Yaklaşık 10 dakikalık ya da iki buçuk şarkılık yürümenin ardından istasyona varmış, kelimenin tam anlamıyla yerin dibine girmiştim. Birkaç durak boyunca telefonum da çekmeyecekti artık. İnternet de yoktu haliyle. Tekrar düşünmeye başlamıştım.

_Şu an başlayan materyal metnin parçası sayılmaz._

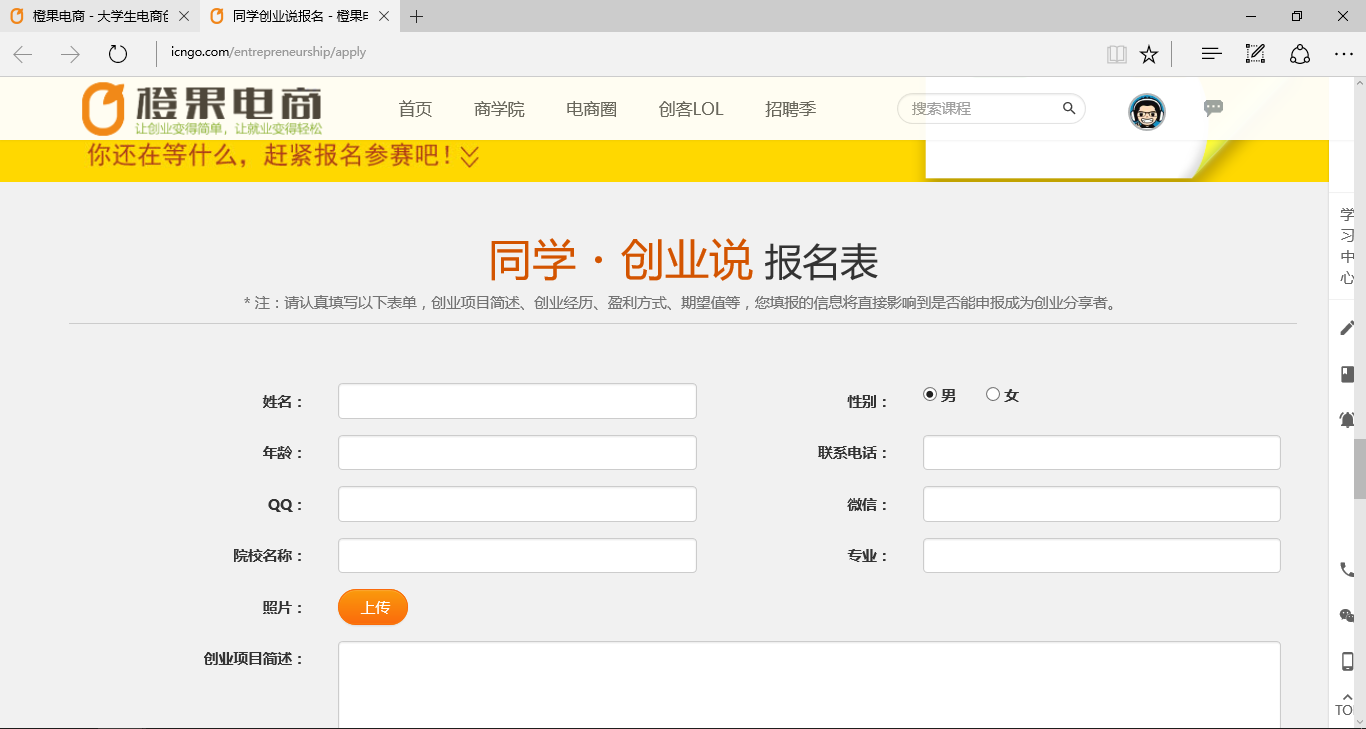This screenshot has width=1366, height=729.
Task: Add page to favorites with star icon
Action: [x=1149, y=54]
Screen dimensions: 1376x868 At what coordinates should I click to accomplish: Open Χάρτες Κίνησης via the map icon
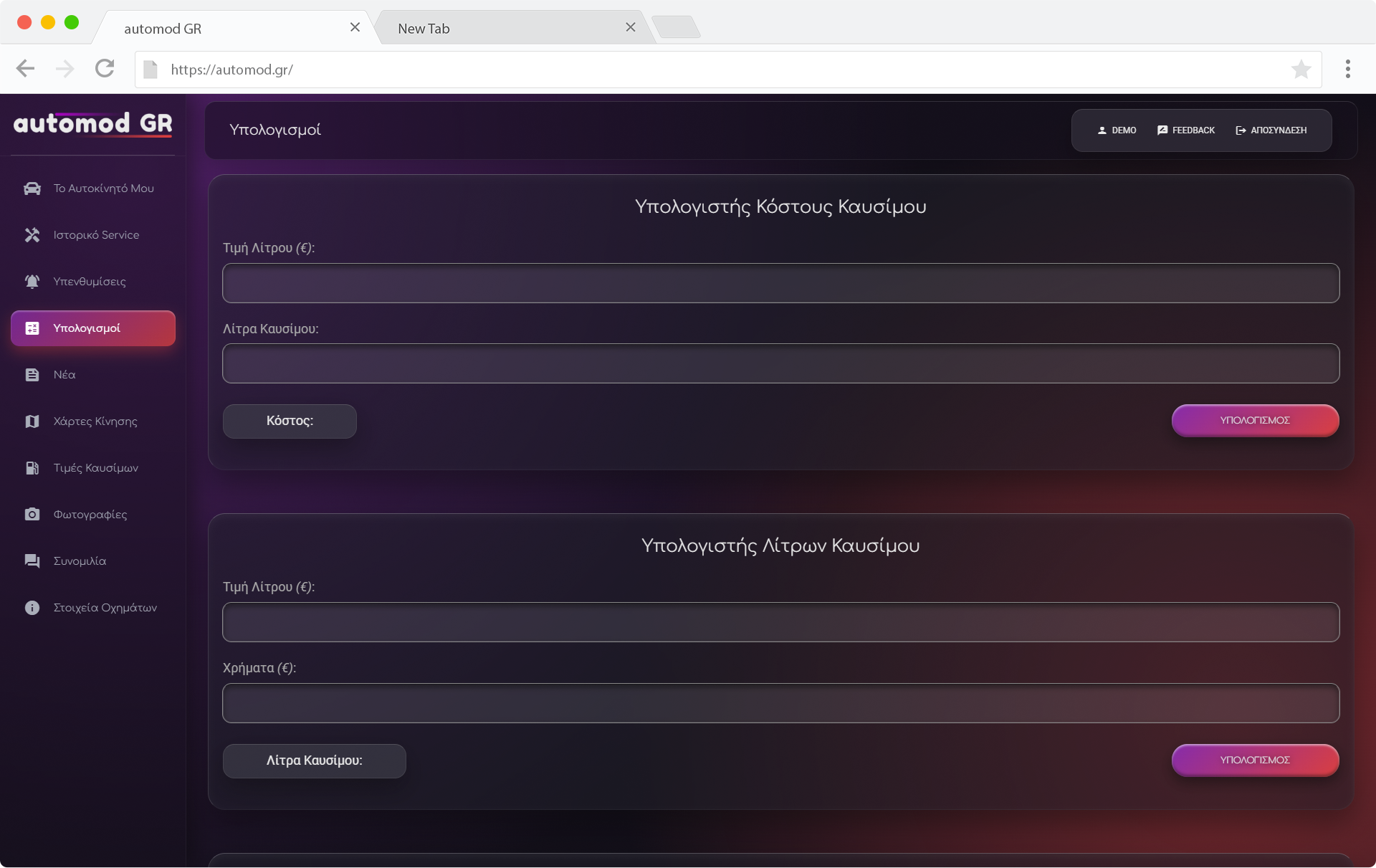coord(32,421)
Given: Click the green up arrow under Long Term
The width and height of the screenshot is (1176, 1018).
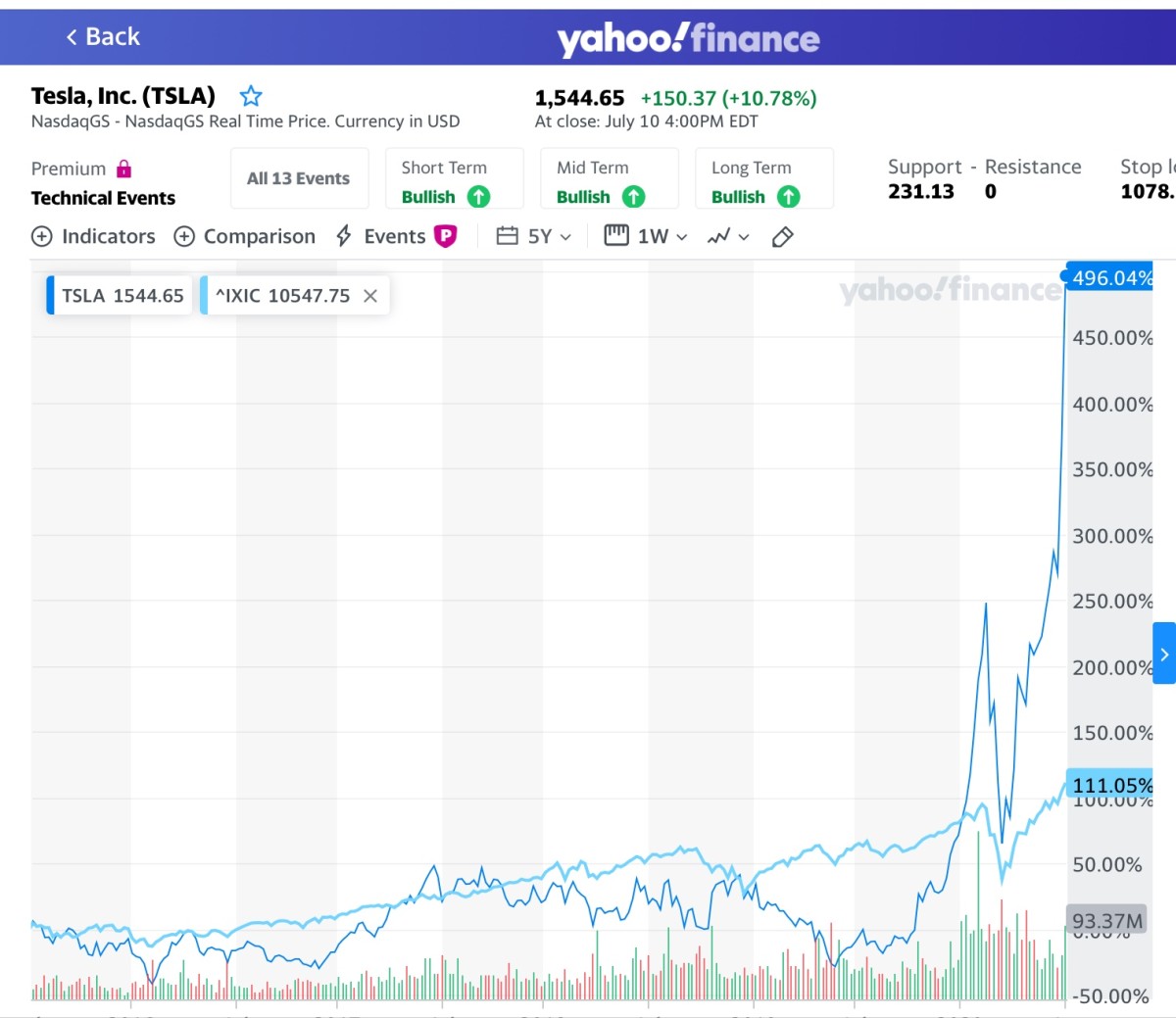Looking at the screenshot, I should [789, 197].
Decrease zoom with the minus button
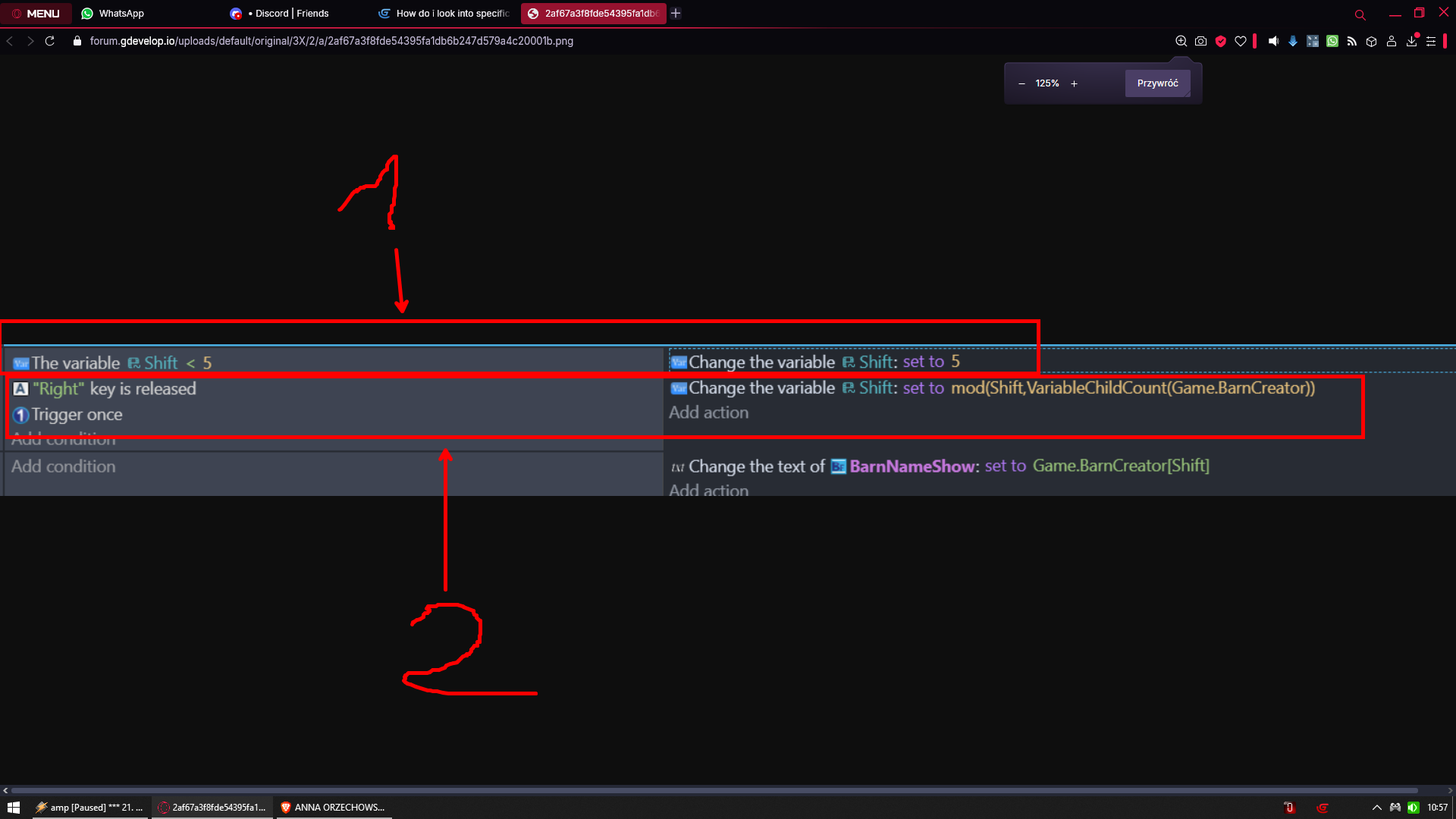1456x819 pixels. point(1021,83)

Dediğim gibi ben kendimi kedi insanı sanırdım hep. Köpeklerle aram pek yoktu yani. Öyle evde beslenebilecek bir hayvan gibi gelmezdi bana köpek ama Tarçın başkaydı. Gözlerinde beni ne kadar çok sevdiğini görebiliyordum. Yaşamayı ne kadar çok sevdiğini, koşmayı, oynamayı, coşkuyla atmayı adımlarını. Şimdiden özlemiştim onu. Özge’ye bir mesaj daha göndermeye karar verdim.


İnternetle olan bağlantının geldiğini etrafımdaki insanların hızlıca telefonlarına dönmesinden anlayabiliyordum. Nasılsın diye sordum sadece. Tarçın’la birlikte bir selfie gönderdi cevap olarak. Yüzü gülüyordu ve bu iyiye işaretti. Ben de iki durak sonra yeryüzüne çıkacaktım. Yürüyen merdivende sağda duranlar neyse de solda dikilenlerin de olduğunu görünce yürüyemeyen insanları sollayıp yürümeyen merdivenlere yöneldim. Gün ışığına kavuşunca bana da bir kuvvet gelmişti sanki. İnsan günde yarım saat uykuyla bu kadar zinde olabiliyorsa eğer, ben nasıl her gün saatlerce uykuyla o kadar halsiz hissediyordum yıllardır? Ya da neden her gün böyle yapmıyordum? Sonra daha önce kalan o boş vakitte hayata tutunmak için bir amacım olmadığını hatırladım. Daha düne kadar hayatımda Tarçın yoktu ki.


Eve geçmeden önce planladığım gibi markete girdim ve doğruca köpek mamalarına yöneldim. Küçük konservelerden 4 farklı çeşit aldım, ihtiyaten belki beğenmezse diye başka bir şey almadım. Sahi dün Özge getirmişti mama kaplarını, ağzına kadar da doluydu. Ben daha doğru dürüst teşekkür bile edememiştim. Üstüne üstlük soğuk davranmıştım. Bir kapı dışarı etmediğim kalmıştı. Ona da bir şeyler almam lazım diye düşündüm. Zaten sabah da görüşememiş, kendimi affettirememiştim. 


Çıkıp adam akıllı bir çiçek falan mı yaptırsam diye geçirdim içimden ama o da abartı olmaz mıydı şimdi durduk yere? Ben zaten hediye almakta hep zorlanırdım böyle. Sonra da gidip en olmaz şeyi alırdım. Tekrar dün gece geldi aklıma. En iyisi bira almak diye düşündüm. Hem o bahaneyle dün de içemedim, kusura bakma falan diyerek konuyu açabilirdim. 


Apartmana vardığımda merdivenlerden hızlıca ikinci kata çıktım. Evimin kapısının önünde duraksadım. Acaba önce Özgelere mi uğramalıydım. Belki de benim evdeydi. Eğer öyleyse garip bir durum olurdu. O yüzden anahtarımı çıkarıp kendi daireme yöneldim. Kilitliydi, hem de iki kere. Ben hiç iki kere kilitlemezdim, demek ki evde değildi. İçimi rahatlattı bu düşünce ve köpek mamalarını evde bırakıp diğer poşetle birlikte kapılarını çaldım. 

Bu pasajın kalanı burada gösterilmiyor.